After Server B booted up, none of the three VMs with auto-start set started automatically. I thought maybe there was a delay for some reason so I waited about 5 minutes but those VMs didn't start.
Second question: Is that expected behavior because the pool master is really in charge of restarting VMs or was it because I had manually shut them down before the reboot so they were trying to maintain that same state?
In retrospect I think I should have used the non-xcp-hosted instance of XO to do all of this stuff so I could have shut down all the VMs then performed a pool reboot without it trying to manually migrate a VM between machines.
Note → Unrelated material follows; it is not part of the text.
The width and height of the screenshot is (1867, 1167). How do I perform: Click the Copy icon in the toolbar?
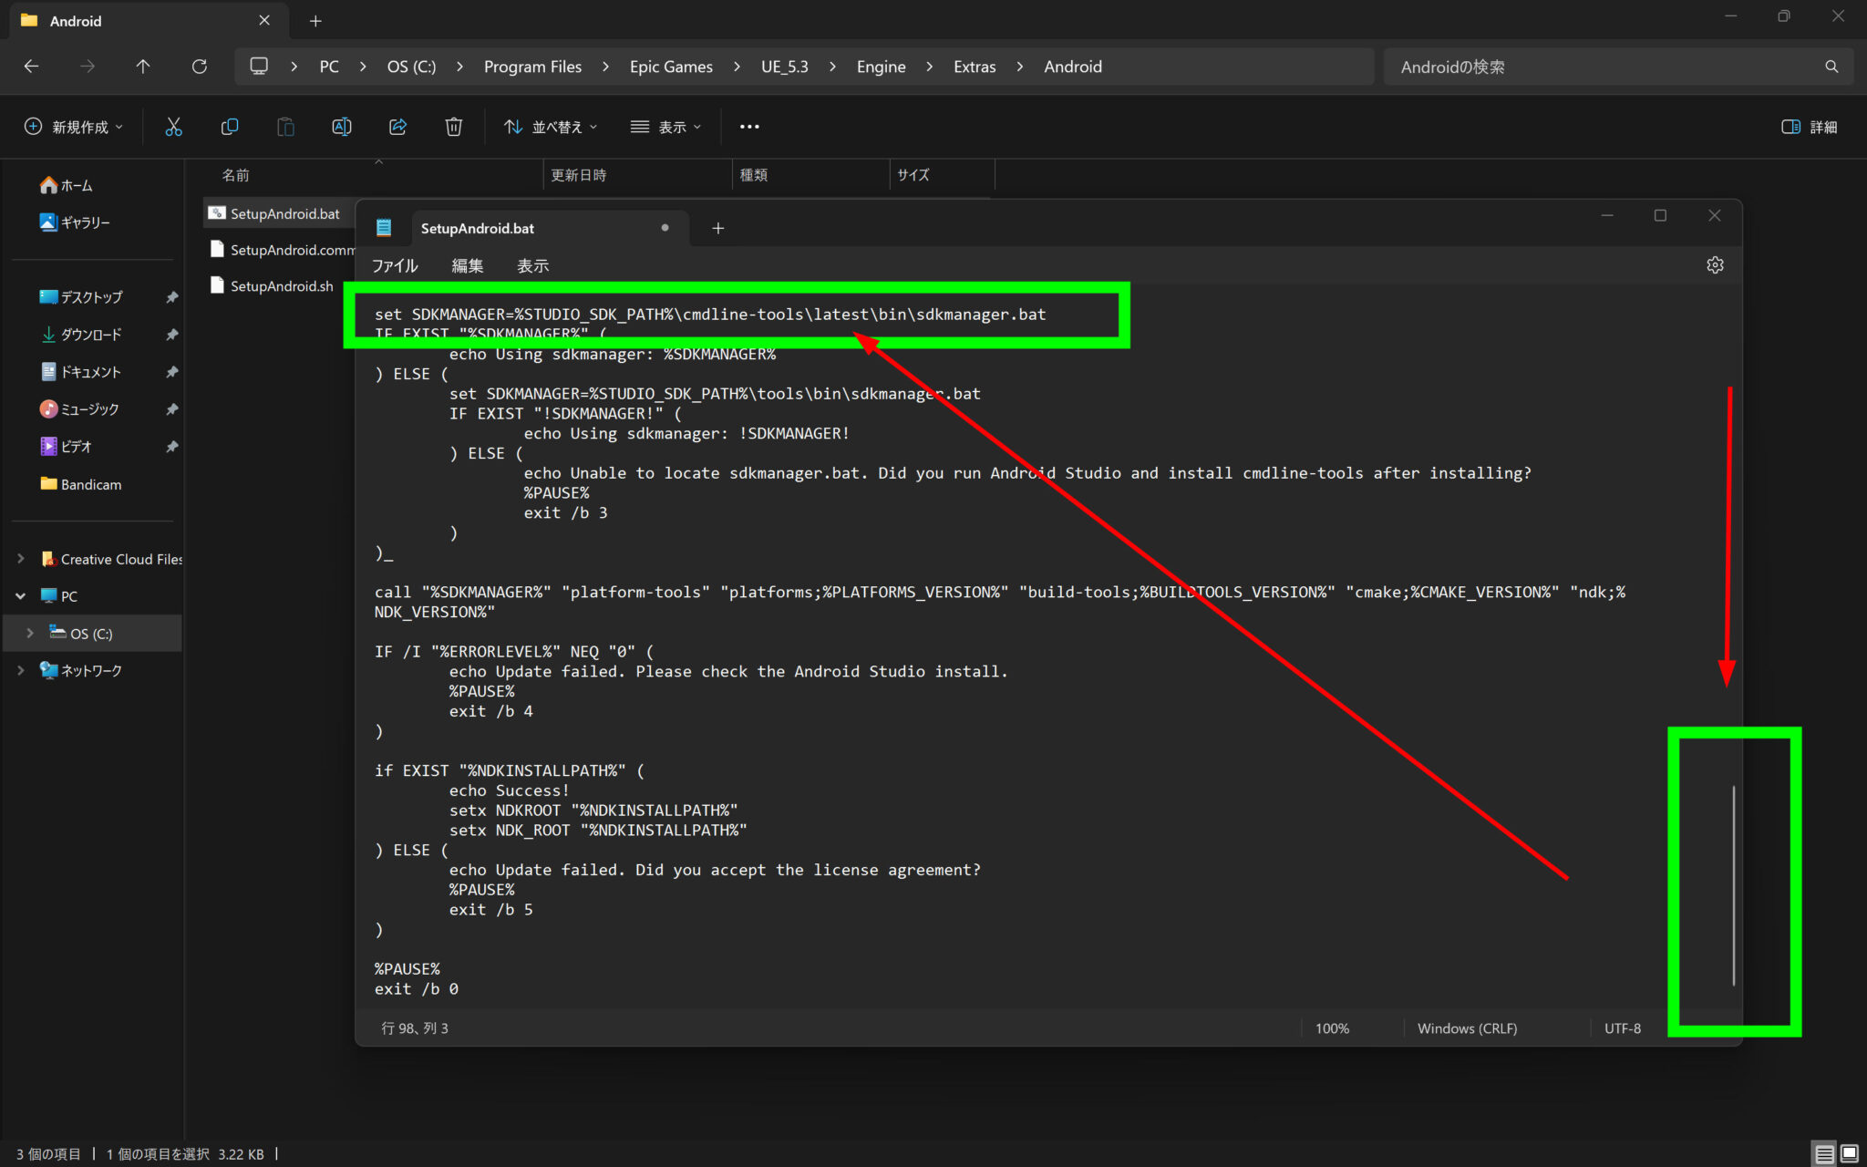pyautogui.click(x=230, y=126)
The all three hosts would have rebooted at the same time and maybe that would have been better.
I have a fairly small infrastructure so I manage that kind of stuff manually and a migration for the remaining VM would have taken a long time. I think this is only my second or third time to patch xcp so I'm still learning the best way to handle it.
-
RE: VDIs attached to control domain can't be forgotten because they are attached to the control domain
@rtjdamen I have become suspicious that my backups might not be as messed up as I thought. Yesterday I noticed that my backups were again in
started
state long after they would normally be completed. Because some of those backups go to the UNRAID server I mentioned, I decided to do some digging. That UNRAID server does have incoming network activity so I became suspicious that the backups are working just very slow. I checked it again this morning and one of the backups completed after 16 hours, the other one completed after 21 hours. In this case I think the issue is that UNRAID is using the 1Gb adapter instead of the 10Gb adapter.In the future I'm going to be more careful about deciding that a backup is stuck. I'd like to figure out if there's a way to get more insight into what is happening in the backup, like an ongoing percentage complete and a data transfer speed or total. Would be nice not to have to look at the receiving side for traffic and assume that's the backup, plus some of my backup targets aren't as easy to tell the incoming traffic.
Now I have to dare rebooting the UNRAID server again to see if I can get it to use the right network connection. It must have gotten out of whack when I reset the BIOS and I need to get it back in whack.
-
RE: VDIs attached to control domain can't be forgotten because they are attached to the control domain
@rtjdamen Good to know, thank you. I'm not likely to try to do that without fully understanding what I'm doing. I will just continue to reboot the host if this happens again. It did happen again a week or two ago. My infrastructure isn't so complex that it's impossible to reboot the host, it's just annoying because I have to stay late so nobody is using the servers and I've had servers that failed to boot up after a restart that should have been trivial so I'm always a bit nervous. That was years ago and not when running XCP-ng but it left an emotional scar. I just had the same thing happen with my UNRAID server last Friday, had to clear the BIOS settings to get it to boot again.
-
RE: VDIs attached to control domain can't be forgotten because they are attached to the control domain
@andrewperry Sorry for the delay in responding; I think you posted while I was on vacation. I ended up rebooting the host and have not had the problem return since. Uh oh, I hope I didn't just jinx myself.
-
RE: NVIDIA Tesla M40 for AI work in Ubuntu VM - is it a good idea?
@gskger Great to know, thank you.
I actually already have Ollama installed and running with Open WebUI so I can ask it ahead of time to see what it would be like. I've installed some more code specific models that are better suited to that kind of question.
Running the case fans full blast all the time would be a non-starter so I'm glad you let me know that as I count the costs of attempting this.